House Majority Leader Eric Cantor said Monday that he would like to see House Budget Chairman Paul Ryan run for president in 2012 and suggested that any candidate considering a 2012 bid should embrace the Wisconsin Republican’s budget plan to cut trillions over the next ten years.
“Sure,” Cantor replied enthusiastically when asked if he would like to see Ryan jump into the race against President Obama. “Paul’s about real leadership. I think that that’s what this public so desperately wants to do right now. They want to see Washington that will lead. They don’t want to see individuals that will dismiss the current problems as something that we can just sweep under the rug.”
Cantor joins a growing number of high-profile conservatives who have suggested that Ryan would make for a strong candidate against Obama in 2012. One of his predecessors, former House Majority Leader Dick Armey, said as late as Sunday that “it’s time to start drafting Paul Ryan” for president.
Ryan said during an appearance Sunday on NBC’s “Meet The Press” that he has no plans to run.
While Ryan may not find himself debating fellow Republicans for the nation’s highest office this year, his work in the House is likely to take center stage during the campaign. The candidates will be forced to take a stand on his federal budget proposal, which would cut trillions over the next decade and overhaul the nation’s Medicare system by giving seniors vouchers to pay for health care in a private market.
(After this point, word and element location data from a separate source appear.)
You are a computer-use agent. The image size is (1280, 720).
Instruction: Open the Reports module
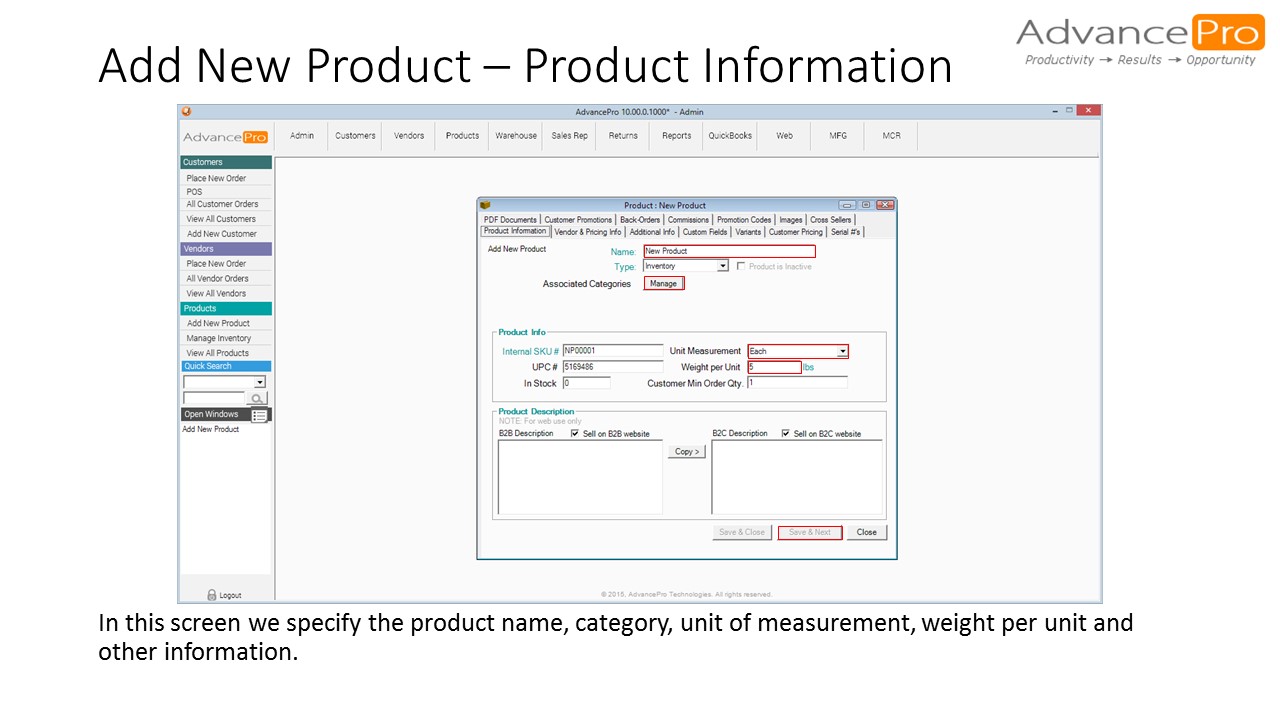pyautogui.click(x=675, y=135)
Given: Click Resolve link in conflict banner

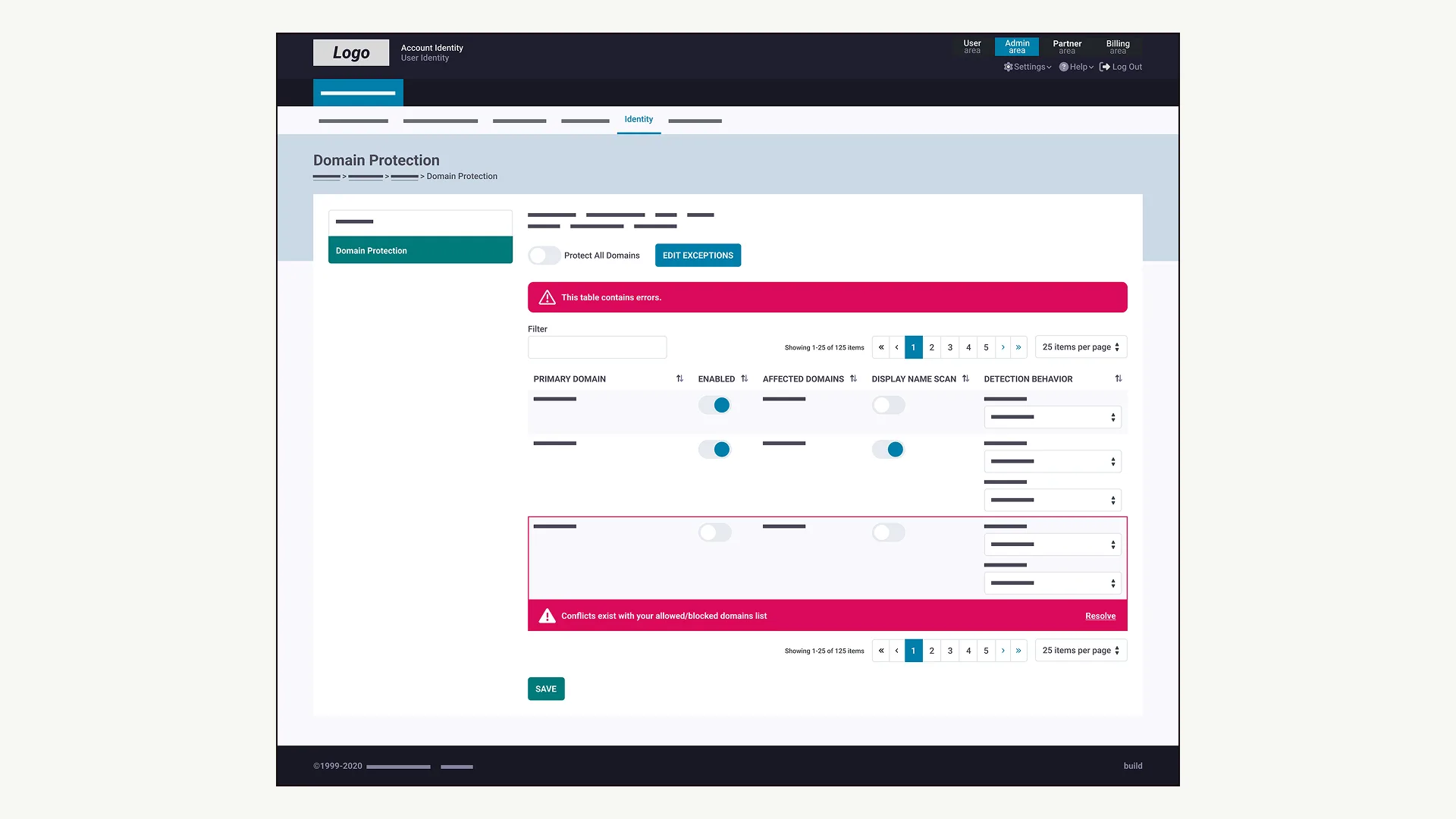Looking at the screenshot, I should [x=1100, y=616].
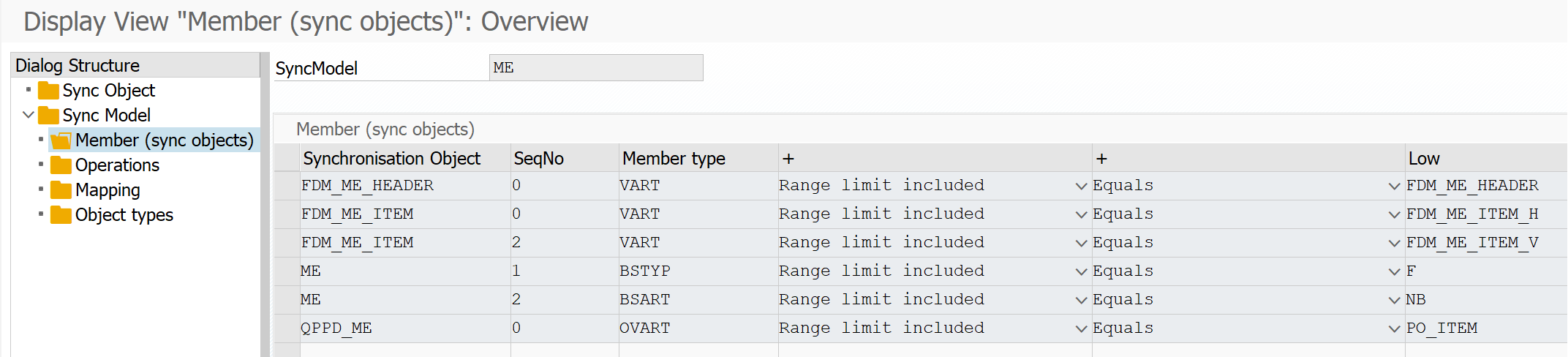Collapse the Sync Model tree node
The image size is (1568, 357).
click(29, 115)
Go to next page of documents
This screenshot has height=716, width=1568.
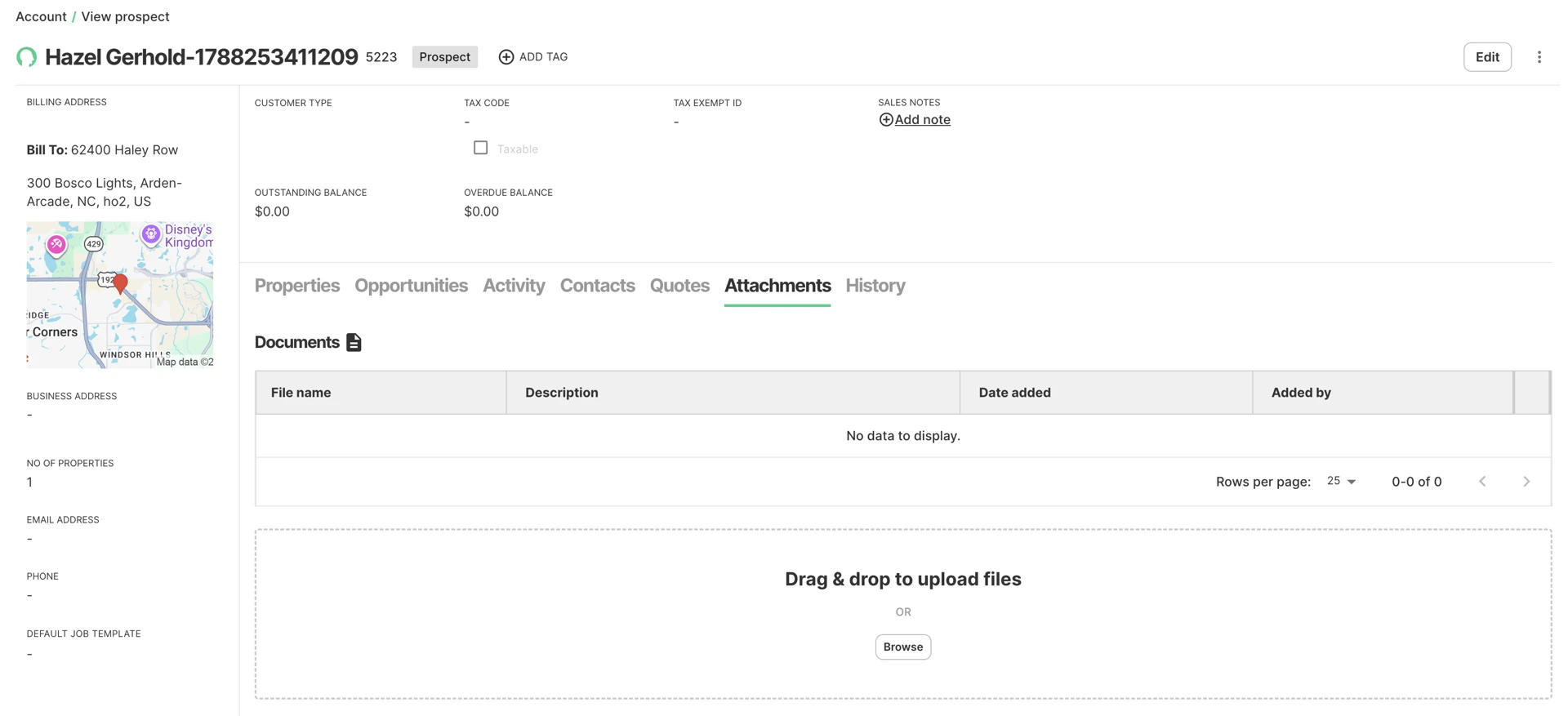[1526, 482]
Cantor said he wants to see the candidates support Ryan’s plan.
“I’m looking for them to embrace our formula in the Ryan budget,” Cantor said. “I’m looking for them to embrace the leadership role that takes the tough positions.”
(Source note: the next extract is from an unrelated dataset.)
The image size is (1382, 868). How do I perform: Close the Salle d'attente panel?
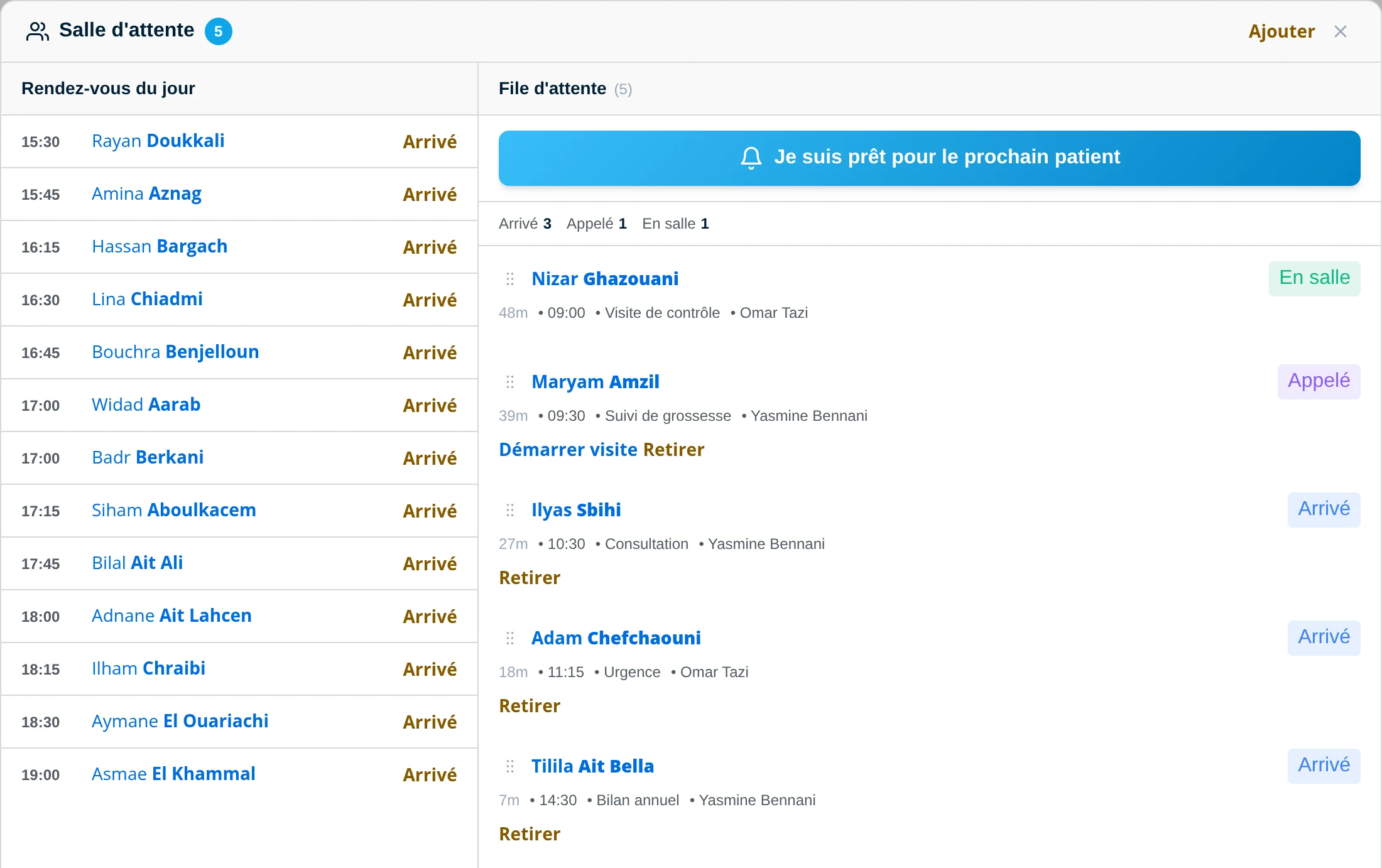(1341, 31)
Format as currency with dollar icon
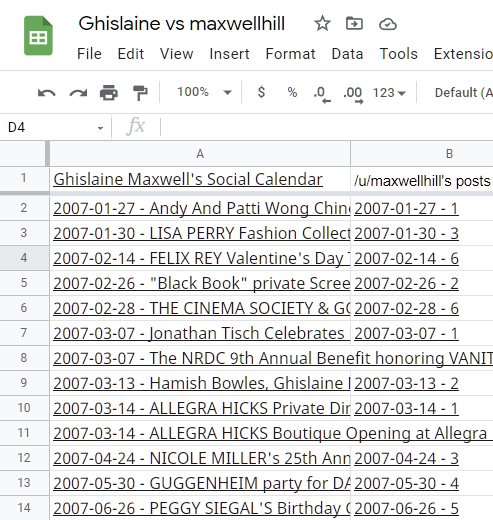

Cantor added that while the candidates who have already announced are “strong” it there is still “a lot of time” for more to jump in.
Any chance Cantor could be one of them?
“Absolutely not,” he said. “I have no intention or desire to run.”
UPDATE: The Daily Caller’s Matt Lewis reports that former Minnesota Gov. Tim Pawlenty, who announced his candidacy Monday, has his own alternative to Ryan’s plan:
In Florida, Pawlenty promises to talk to seniors about entitlement reform. “We’re going to have our own Medicare plan,” he said. Though he was highly complimentary of Rep. Paul Ryan, Pawlenty says that unlike Ryan’s plan, his entitlement plan will address Social Security.
Additionally, the Pawlenty plan will include a feature called “payment reform,” which would result in switching from a system where we pay for the number of procedures performed to instead paying for “better health care outcomes and better results.”
Channeling Newt Gingrich’s idea (yet wisely avoiding loaded terms like “social engineering”), Pawlenty told me: “We will give options to people to be able to stay in the current plan or select options — one of which could be a premium support model,” he added.